Designing Self-Healing Hydrogels with Antibacterial Property Based on Host–Guest Interactions between Aminoazobenzene-Modified Gelatin and Polycyclodextrin for Prolonging the Shelf Life of Tyrosinase Enzyme

Here, a self-healing hydrogel was designed and synthesized to immobilize tyrosinase enzyme (Tyr), addressing the need for improved enzyme performance. The self-healing properties of the hydrogel ensured structural integrity, while its enzyme immobilization capability significantly enhanced enzyme stability and activity.
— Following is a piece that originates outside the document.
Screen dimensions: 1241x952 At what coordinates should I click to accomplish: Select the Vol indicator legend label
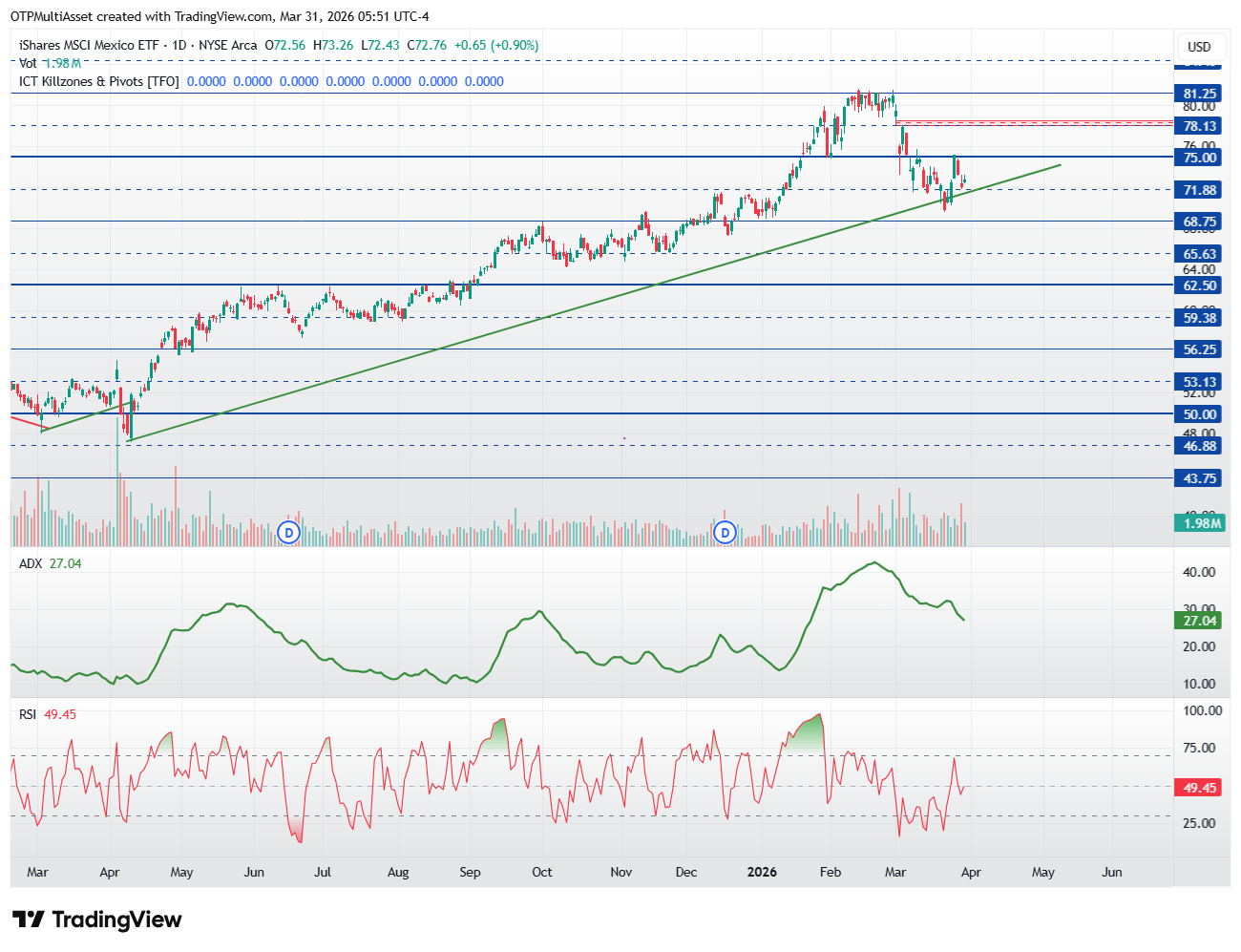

The hydrogel was synthesized via host-guest interactions between polycyclodextrin (PCD) and aminoazobenzene-modified gelatin (Gel-AZO), and chemically cross-linked in the presence of glycidyl methacrylate-modified gelatin (GM-Gelatin) and acryloyloxyethyltrimethylammonium chloride (DAC) to form a dual-network structure. The immobilized enzyme retained 94.56% of the free enzyme's activity and remained stable under varying pH and temperatures, maintaining 70% activity at 70 °C. Reusability tests showed preserved enzymatic activity over six cycles. The hydrogel exhibited antibacterial activity against Staphylococcus aureus and Escherichia coli, maintained cell viability above 80%, and showed hemolytic activity below 5%. These results highlight the potential applicability of this self-healing hydrogel in biomedical and industrial settings that require stable enzymatic performance.